··· Supplied records ···

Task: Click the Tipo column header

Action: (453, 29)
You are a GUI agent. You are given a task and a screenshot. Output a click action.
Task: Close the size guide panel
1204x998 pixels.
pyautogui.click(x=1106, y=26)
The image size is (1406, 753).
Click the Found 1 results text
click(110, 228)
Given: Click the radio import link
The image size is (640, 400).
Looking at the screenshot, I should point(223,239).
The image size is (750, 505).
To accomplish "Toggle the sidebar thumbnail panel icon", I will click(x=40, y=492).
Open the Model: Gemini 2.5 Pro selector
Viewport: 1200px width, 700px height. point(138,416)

···
··· Supplied records ···

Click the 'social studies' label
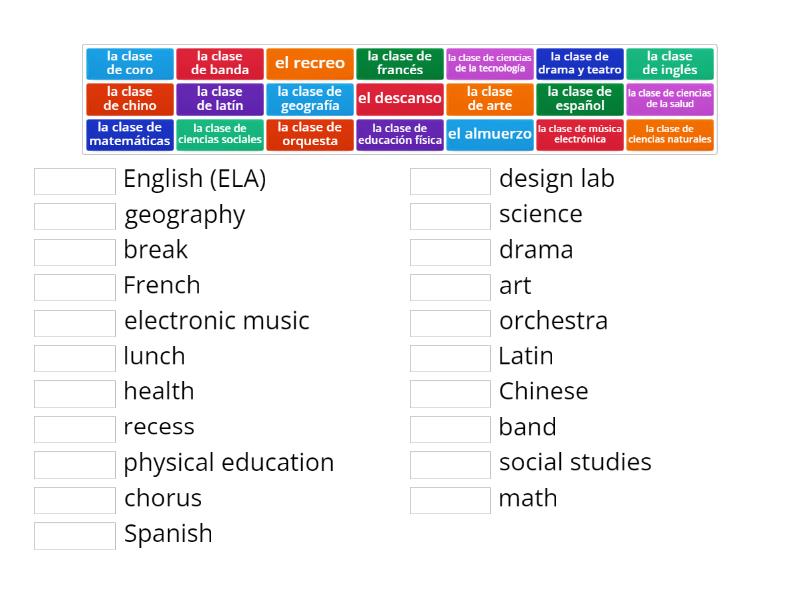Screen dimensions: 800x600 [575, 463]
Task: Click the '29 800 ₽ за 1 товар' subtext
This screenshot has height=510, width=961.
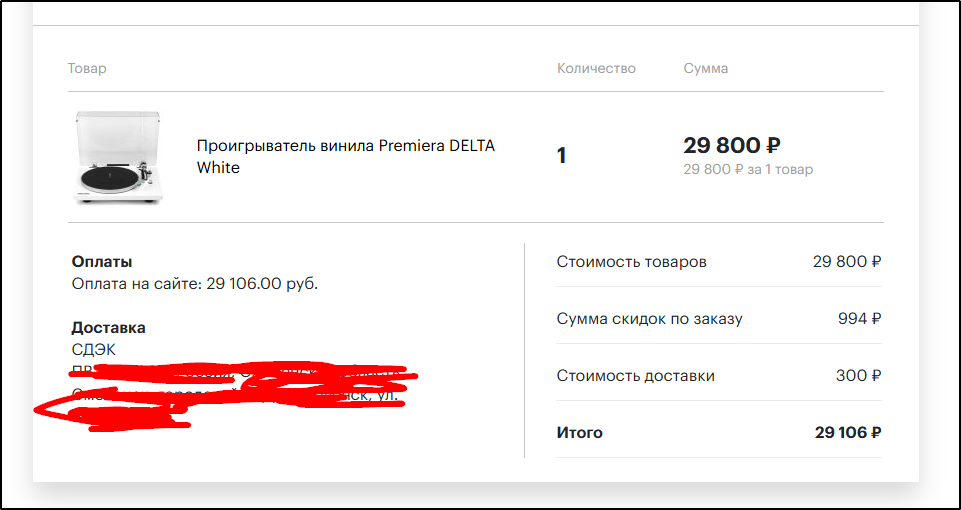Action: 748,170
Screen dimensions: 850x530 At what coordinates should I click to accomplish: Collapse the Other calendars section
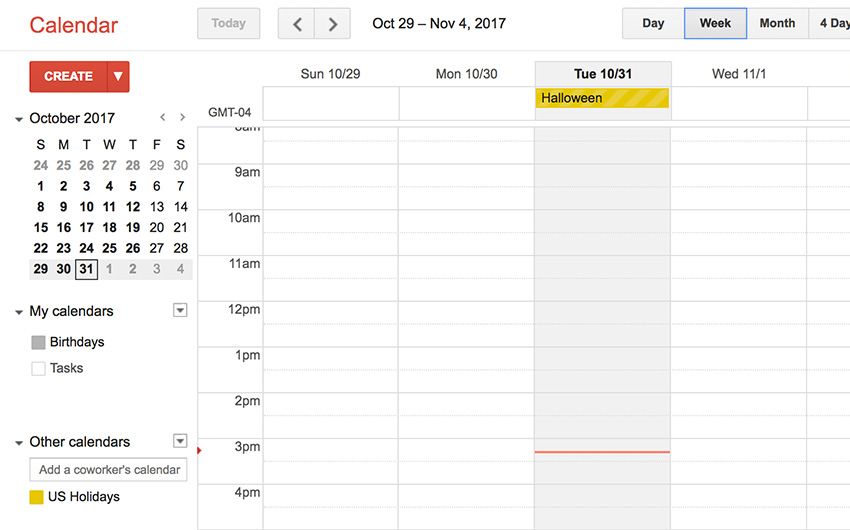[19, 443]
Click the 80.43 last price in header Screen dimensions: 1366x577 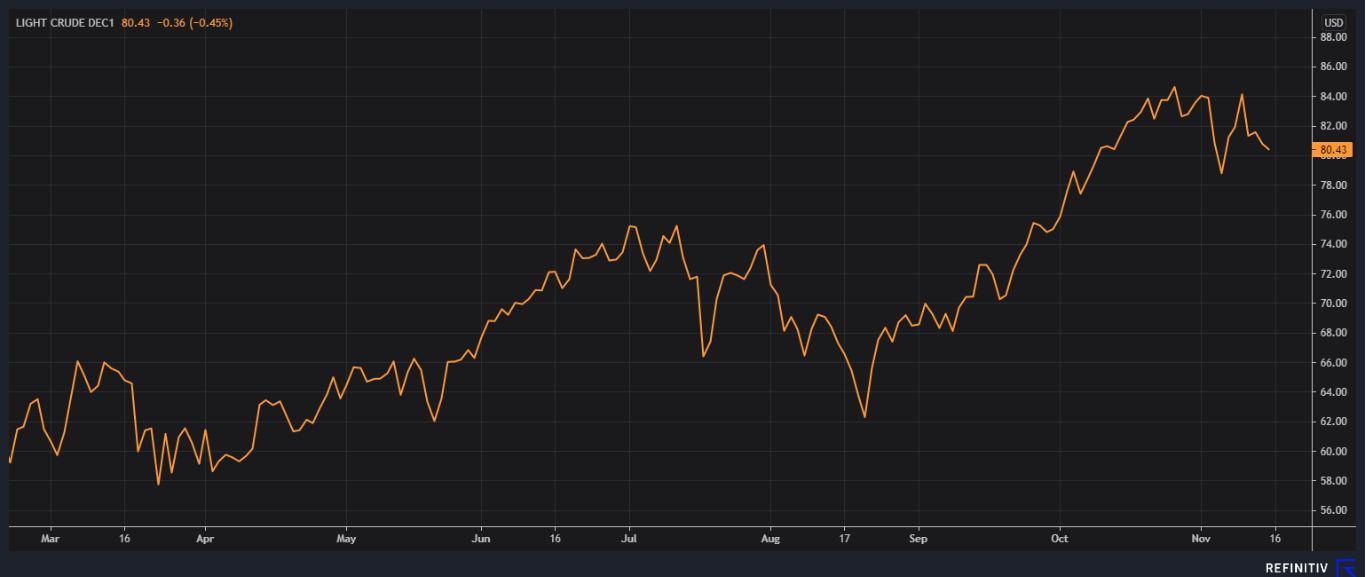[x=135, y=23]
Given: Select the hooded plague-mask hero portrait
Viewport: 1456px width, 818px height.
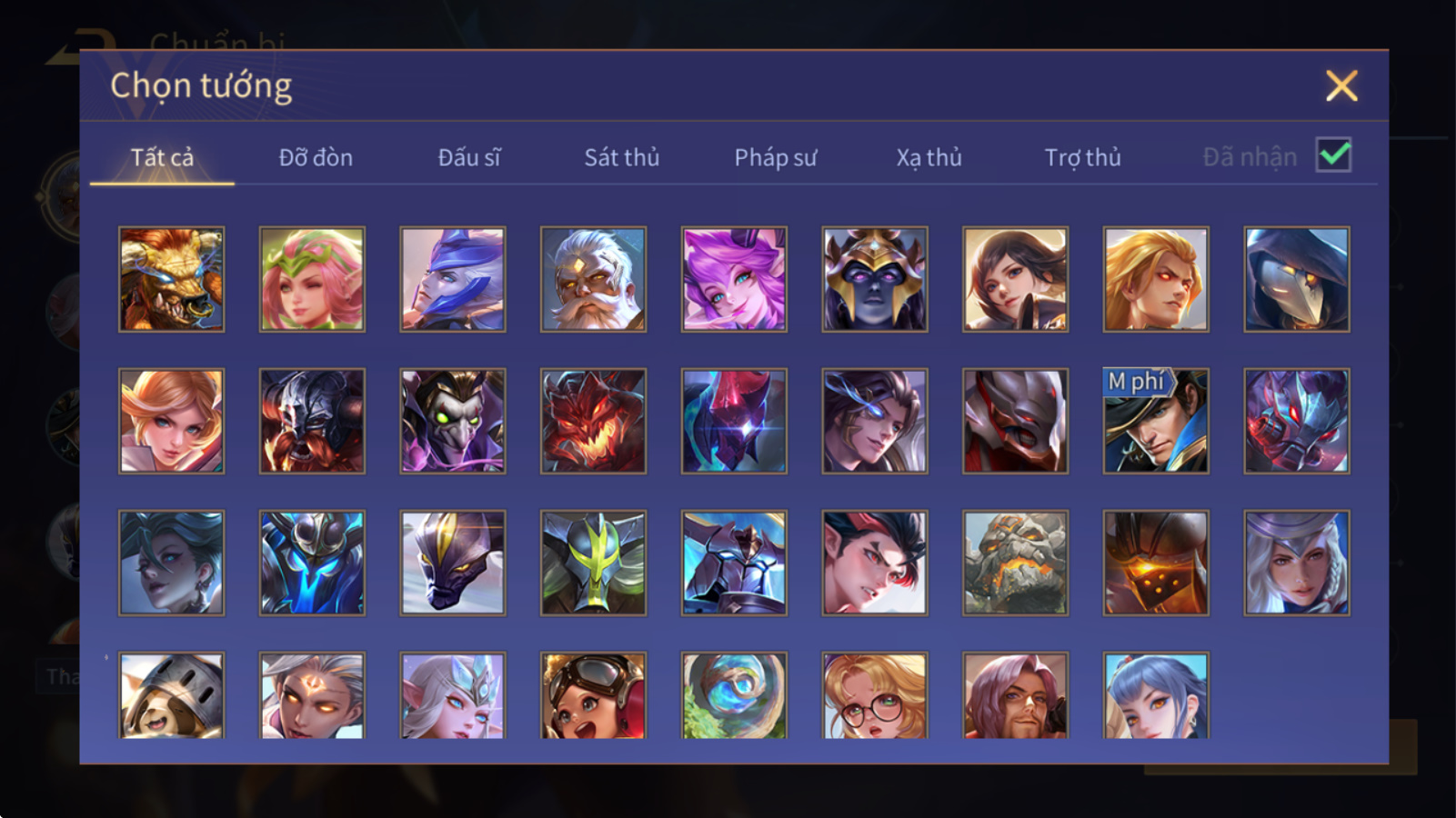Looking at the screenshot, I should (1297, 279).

···

**Prompt**: The expected answer is each line of the records above that includes the string "panel".

**Answer area**:
Task: Close the size guide panel
To accomplish "Toggle the sidebar thumbnail panel icon", I will click(x=40, y=492).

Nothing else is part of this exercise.